### Task goal
The goal is to restate all of the records below word for word.

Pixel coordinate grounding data
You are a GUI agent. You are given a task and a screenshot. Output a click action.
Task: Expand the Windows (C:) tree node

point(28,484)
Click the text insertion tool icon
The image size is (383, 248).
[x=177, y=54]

### Completed task
You are a GUI agent. You are given a task and a screenshot. Output a click action.
Task: Expand the Windows (C:) tree node

point(28,484)
Click the text insertion tool icon
The image size is (383, 248).
[x=177, y=54]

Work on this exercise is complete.